William Edmonds Horner, who as a medical student treated soldiers wounded in the War of 1812, was so impressed with the work of Catholic priests and nuns during the cholera epidemic that he became a Catholic himself. Horner is shown in an 1814 portrait p rint. (CNS photo/courtesy of University of Pennsylvania)

“Frail of body, of gentle and sensitive disposition,” Horner “seemed ill-fitted for the privations and hardships of a military career, especially under the circumstances in which war was waged on the frontier at that time,” the article said. “Of all this, however, he was utterly oblivious in his patriotic idea of duty, and he assumed the responsibilities of his position with a quiet perseverance and enduring patience which soon won for him the confidence of all around him.”

Horner returned to his studies in Philadelphia and earned his medical degree in 1814. Then it was back to his military assignment, this time in the area of what is now Buffalo. There, he was put in charge of hospital, a task he continued until the end of the conflict in 1815.

His civilian life resumed for good in 1816, when he secured a position as dissector at the University of Pennsylvania. In1822, when he was 29, Horner became dean of the Medical School of Pennsylvania, a position he would hold for 30 years. He was also a professor of anatomy, discovered a muscle in the eye that is named for him and penned the first pathology textbook printed in America.

Horner’s interest in pathology had been piqued during 1821 travels in Europe, where he celebrated the Fourth of July with Lafayette, the French general who fought in the American Revolutionary War and in the French Revolution. Another interest was stirred by an 1832 cholera epidemic in Philadelphia. This time, the interest wasn’t the human body; it was the human soul.

In his autobiography, Dr. Samuel D. Gross, another Philadelphia doctor, told how Horner was impressed by the extraordinary efforts of Catholic clergy and nuns to serve the victims.

“When other ministers fled in dismay from the dread pestilence,” Gross wrote, “there was the Catholic (priest) bending down to catch the last whispered word of penitence from the dying, and when nurses were not to be procured these noble women (the nuns) stepped forward to offer their services without fee or reward; they tended the sick and soothed the dying agony; they looked to heaven for their reward. Here then were people really practicing what they preached, really willing, nay anxious, to brave death in doing duty.”

According to Gross, Horner’s natural curiosity “was excited to know more of the faith which produced such works. He studied their tenets. His inquiries were not those of the excited enthusiast, ready to believe all things, but the calm investigations of the wise and learned man, who sought for a rock on which to plant himself to withstand the storms of life and to rest his hopes of salvation in the world to come.
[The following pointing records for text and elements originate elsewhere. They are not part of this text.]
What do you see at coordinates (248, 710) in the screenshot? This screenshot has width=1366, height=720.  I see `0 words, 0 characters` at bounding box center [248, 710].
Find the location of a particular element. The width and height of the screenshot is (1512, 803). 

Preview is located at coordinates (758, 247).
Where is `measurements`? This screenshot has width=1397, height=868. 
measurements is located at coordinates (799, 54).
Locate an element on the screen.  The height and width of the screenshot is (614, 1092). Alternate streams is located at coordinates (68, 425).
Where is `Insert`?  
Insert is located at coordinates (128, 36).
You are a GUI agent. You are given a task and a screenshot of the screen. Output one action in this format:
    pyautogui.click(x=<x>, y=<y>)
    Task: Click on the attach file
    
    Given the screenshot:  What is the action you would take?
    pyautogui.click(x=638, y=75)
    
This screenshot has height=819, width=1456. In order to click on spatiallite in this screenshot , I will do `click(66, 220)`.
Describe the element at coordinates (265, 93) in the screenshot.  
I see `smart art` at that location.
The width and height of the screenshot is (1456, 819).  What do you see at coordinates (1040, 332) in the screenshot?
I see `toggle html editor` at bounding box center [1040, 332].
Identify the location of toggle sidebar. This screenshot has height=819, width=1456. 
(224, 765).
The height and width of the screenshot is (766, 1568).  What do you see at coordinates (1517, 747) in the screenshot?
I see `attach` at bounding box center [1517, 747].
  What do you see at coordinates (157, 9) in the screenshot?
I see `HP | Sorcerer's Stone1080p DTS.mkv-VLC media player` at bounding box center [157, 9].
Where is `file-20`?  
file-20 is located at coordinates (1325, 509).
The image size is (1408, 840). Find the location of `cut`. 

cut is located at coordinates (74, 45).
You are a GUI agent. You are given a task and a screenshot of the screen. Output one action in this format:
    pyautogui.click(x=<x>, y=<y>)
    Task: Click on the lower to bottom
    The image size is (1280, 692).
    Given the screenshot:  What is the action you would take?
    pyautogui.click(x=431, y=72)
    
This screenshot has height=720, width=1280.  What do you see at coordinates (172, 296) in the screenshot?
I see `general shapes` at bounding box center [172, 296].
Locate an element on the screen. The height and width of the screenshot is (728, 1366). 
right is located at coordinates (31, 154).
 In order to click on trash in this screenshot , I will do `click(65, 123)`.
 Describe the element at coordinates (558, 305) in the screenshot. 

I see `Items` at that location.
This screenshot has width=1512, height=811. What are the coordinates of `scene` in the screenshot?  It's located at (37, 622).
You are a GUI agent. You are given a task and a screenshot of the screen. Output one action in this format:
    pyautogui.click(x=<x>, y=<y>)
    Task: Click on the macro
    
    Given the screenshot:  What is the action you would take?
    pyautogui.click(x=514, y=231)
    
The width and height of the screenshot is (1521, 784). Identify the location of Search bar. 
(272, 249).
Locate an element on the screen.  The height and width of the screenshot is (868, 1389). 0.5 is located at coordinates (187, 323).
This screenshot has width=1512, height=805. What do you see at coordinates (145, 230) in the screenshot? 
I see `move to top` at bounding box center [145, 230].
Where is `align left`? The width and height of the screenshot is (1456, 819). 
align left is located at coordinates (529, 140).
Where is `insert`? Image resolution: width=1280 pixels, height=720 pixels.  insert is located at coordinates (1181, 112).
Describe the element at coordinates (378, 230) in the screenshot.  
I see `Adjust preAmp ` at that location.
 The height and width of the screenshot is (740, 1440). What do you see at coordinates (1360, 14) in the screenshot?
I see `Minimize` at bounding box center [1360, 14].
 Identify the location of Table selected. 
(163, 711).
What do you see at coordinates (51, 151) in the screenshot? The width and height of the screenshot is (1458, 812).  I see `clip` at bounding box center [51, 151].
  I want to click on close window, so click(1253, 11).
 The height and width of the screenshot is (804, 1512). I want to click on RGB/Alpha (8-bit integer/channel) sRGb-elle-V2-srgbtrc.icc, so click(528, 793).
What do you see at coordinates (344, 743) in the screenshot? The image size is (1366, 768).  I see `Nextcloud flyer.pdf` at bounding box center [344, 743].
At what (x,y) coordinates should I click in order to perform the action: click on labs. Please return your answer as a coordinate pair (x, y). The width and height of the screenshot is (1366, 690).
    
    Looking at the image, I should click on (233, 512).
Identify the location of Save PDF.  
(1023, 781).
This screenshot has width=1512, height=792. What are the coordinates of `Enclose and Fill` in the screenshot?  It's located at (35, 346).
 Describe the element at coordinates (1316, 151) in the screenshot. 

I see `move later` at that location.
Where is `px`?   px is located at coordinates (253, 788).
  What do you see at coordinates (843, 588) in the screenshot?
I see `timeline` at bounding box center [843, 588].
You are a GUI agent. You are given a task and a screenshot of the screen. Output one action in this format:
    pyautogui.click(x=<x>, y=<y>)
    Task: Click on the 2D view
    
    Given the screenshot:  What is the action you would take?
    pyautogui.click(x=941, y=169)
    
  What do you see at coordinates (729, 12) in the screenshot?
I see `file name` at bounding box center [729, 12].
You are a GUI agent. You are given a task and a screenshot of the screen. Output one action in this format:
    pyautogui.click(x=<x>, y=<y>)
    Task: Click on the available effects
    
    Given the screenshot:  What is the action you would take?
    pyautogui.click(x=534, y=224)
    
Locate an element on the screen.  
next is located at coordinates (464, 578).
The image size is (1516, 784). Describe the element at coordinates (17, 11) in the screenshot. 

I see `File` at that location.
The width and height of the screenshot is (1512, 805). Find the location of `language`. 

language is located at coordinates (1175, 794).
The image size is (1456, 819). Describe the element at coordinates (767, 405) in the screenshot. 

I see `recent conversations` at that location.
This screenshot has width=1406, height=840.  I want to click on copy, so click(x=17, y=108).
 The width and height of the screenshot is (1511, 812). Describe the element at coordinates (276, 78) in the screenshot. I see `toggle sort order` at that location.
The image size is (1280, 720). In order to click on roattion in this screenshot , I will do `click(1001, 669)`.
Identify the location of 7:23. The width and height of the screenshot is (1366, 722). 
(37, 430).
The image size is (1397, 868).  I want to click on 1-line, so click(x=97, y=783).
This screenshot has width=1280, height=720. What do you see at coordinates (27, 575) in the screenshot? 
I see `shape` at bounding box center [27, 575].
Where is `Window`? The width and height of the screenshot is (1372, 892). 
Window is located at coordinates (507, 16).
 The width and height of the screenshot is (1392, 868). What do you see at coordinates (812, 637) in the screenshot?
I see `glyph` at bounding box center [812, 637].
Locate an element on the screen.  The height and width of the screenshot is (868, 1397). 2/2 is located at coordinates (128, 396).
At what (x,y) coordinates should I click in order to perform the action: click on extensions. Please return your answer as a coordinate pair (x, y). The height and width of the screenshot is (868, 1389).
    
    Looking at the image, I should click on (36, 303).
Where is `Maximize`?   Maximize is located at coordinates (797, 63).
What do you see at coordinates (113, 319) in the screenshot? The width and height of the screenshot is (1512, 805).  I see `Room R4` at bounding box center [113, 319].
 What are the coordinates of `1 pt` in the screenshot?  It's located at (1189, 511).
The record of his private thoughts shows how earnestly prolonged were his researches and how abiding the convictions which were the results.”

Horner himself recorded the slow, evolving process of his conversion: “I have risen early in the morning, … and in undisturbed solitude, giving my whole heart and understanding to my Maker, prayed fervently that I might be enlightened on this momentous subject, that I might be freed from the errors of an excited imagination, from the allurements of personal friendship, from the prejudices of education, and that I might, under the influences of divine grace, be permitted to settle this question upon its true merits. It has been the last subject of reflection before falling to sleep and the object of my thoughts in the interruption to my natural repose.”

After years of prayer and investigation, the Episcopalian doctor finally joined the Catholic Church in 1839, 14 years before his death. His papers, held in the archives of the University of Pennsylvania, include two letters to him from Pope Gregory XVI.